Pictures stay out; everything else in the records below is copied exactly.
══════
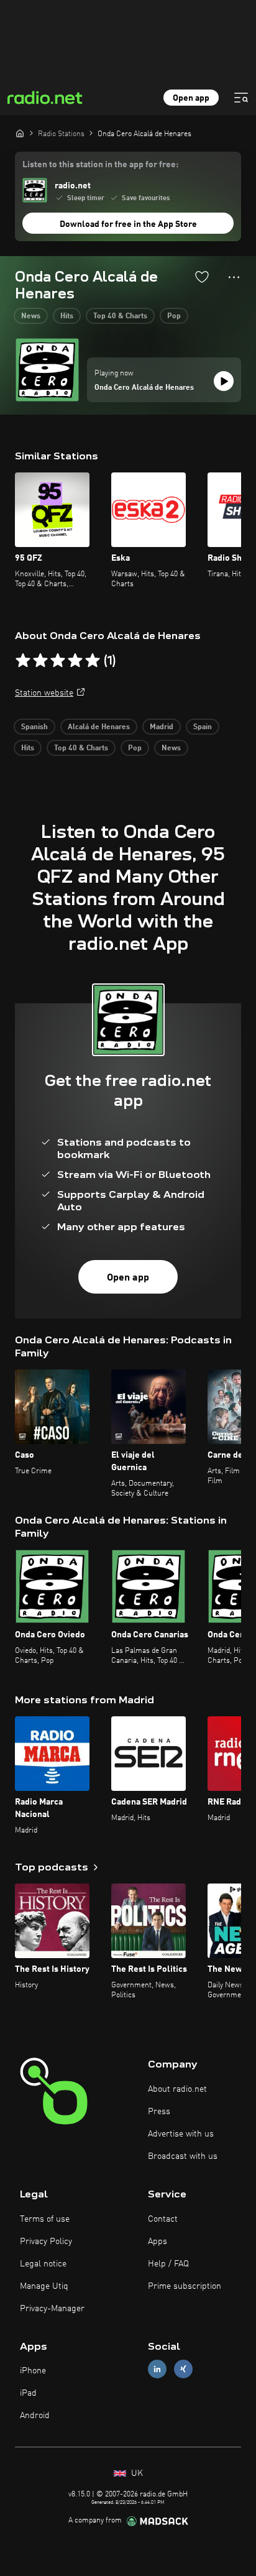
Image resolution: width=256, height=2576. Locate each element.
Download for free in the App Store (128, 224)
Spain (202, 727)
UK (136, 2473)
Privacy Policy (46, 2241)
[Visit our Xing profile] (183, 2369)
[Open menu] (241, 97)
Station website (44, 693)
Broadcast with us (182, 2156)
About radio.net (177, 2089)
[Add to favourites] (202, 277)
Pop (174, 316)
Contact (163, 2219)
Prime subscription (184, 2286)
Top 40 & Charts (120, 316)
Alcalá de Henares (99, 727)
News (30, 316)
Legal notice (43, 2264)
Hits (66, 316)
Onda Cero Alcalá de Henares (144, 388)
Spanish (34, 727)
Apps (157, 2241)
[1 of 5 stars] (23, 660)
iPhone (33, 2371)
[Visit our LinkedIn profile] (157, 2369)
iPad (28, 2393)
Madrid (161, 727)
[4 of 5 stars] (75, 660)
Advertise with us (181, 2134)
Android (35, 2415)
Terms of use (45, 2219)
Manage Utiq (44, 2286)
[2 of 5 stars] (40, 660)
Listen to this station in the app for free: (100, 164)
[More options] (234, 277)
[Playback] (224, 381)
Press (159, 2111)
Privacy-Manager (52, 2308)
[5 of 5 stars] (92, 660)
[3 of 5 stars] (57, 660)
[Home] (20, 133)
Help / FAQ (168, 2264)
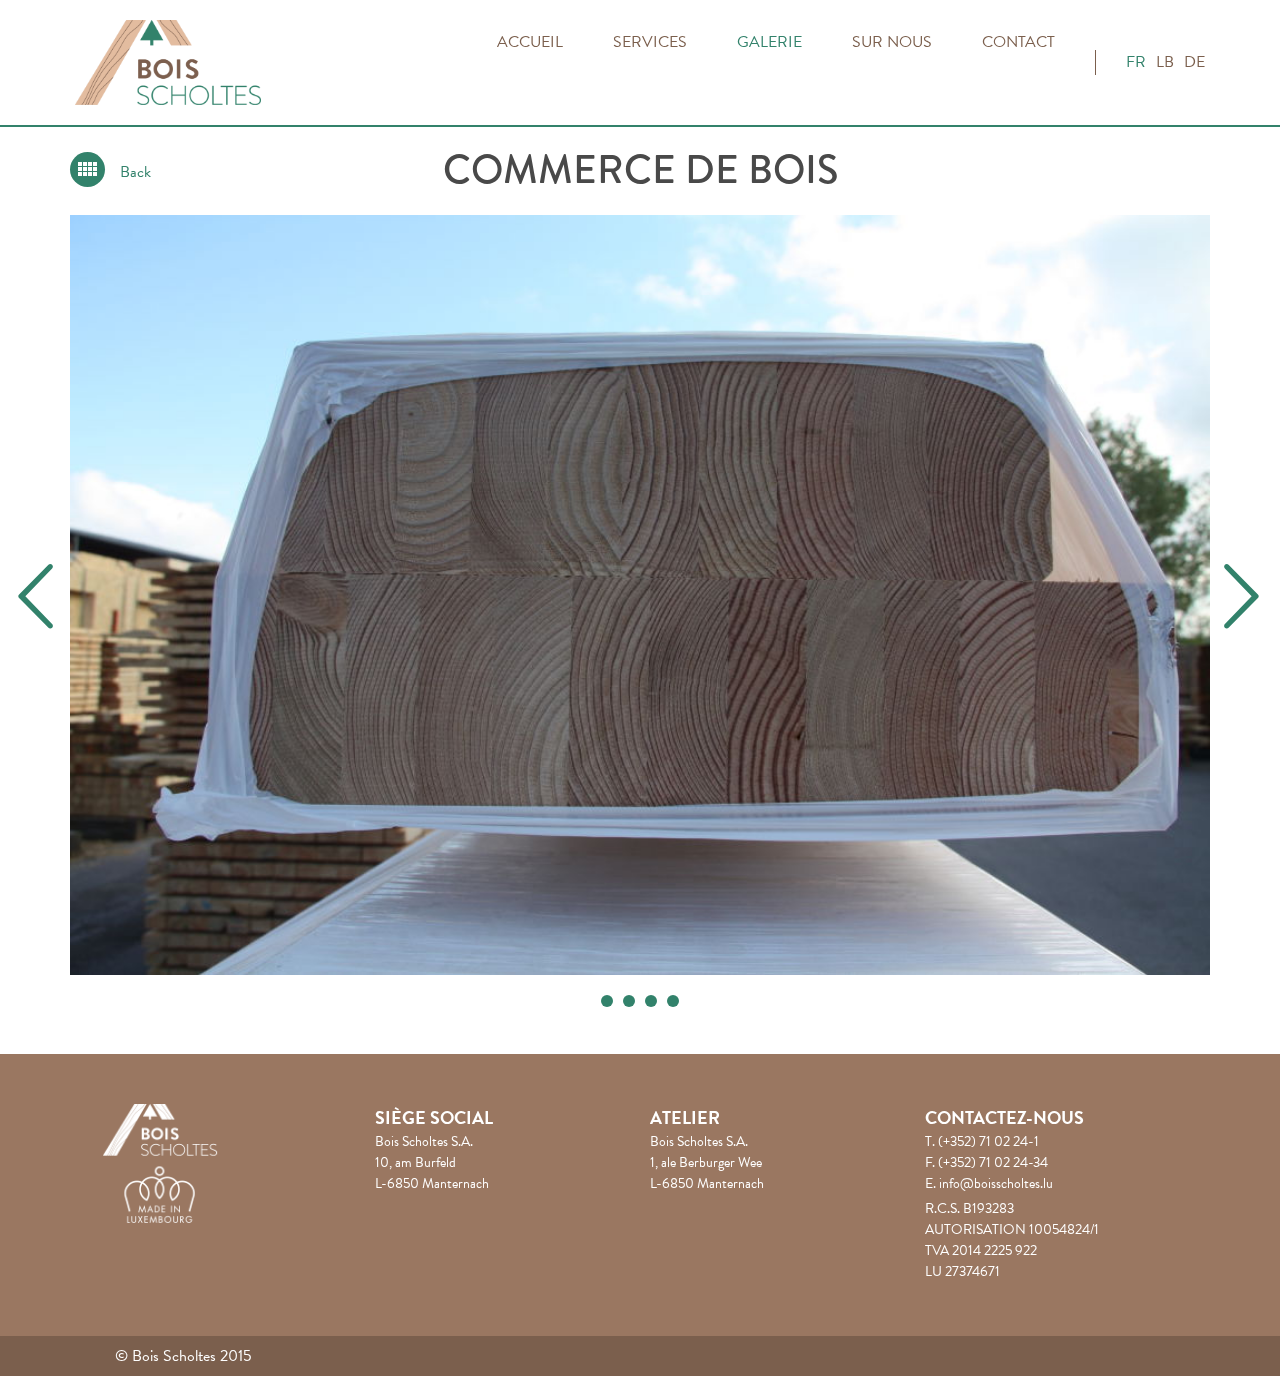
══════
== Exercise output ==
Image resolution: width=256, height=2576. Locate each element.
Download for free in the App Store (128, 224)
Spain (202, 727)
UK (136, 2473)
Privacy Policy (46, 2241)
[Visit our Xing profile] (183, 2369)
[Open menu] (241, 97)
Station website (44, 693)
Broadcast with us (182, 2156)
About radio.net (177, 2089)
[Add to favourites] (202, 277)
Pop (174, 316)
Contact (163, 2219)
Prime subscription (184, 2286)
Top 40 & Charts (120, 316)
Alcalá de Henares (99, 727)
News (30, 316)
Legal notice (43, 2264)
Hits (66, 316)
Onda Cero Alcalá de Henares (144, 388)
Spanish (34, 727)
Apps (157, 2241)
[1 of 5 stars] (23, 660)
iPhone (33, 2371)
[Visit our LinkedIn profile] (157, 2369)
iPad (28, 2393)
Madrid (161, 727)
[4 of 5 stars] (75, 660)
Advertise with us (181, 2134)
Android (35, 2415)
Terms of use (45, 2219)
Manage Utiq (44, 2286)
[2 of 5 stars] (40, 660)
Listen to this station in the app for free: (100, 164)
[More options] (234, 277)
[Playback] (224, 381)
Press (159, 2111)
Privacy-Manager (52, 2308)
[5 of 5 stars] (92, 660)
[3 of 5 stars] (57, 660)
[Home] (20, 133)
Help / FAQ (168, 2264)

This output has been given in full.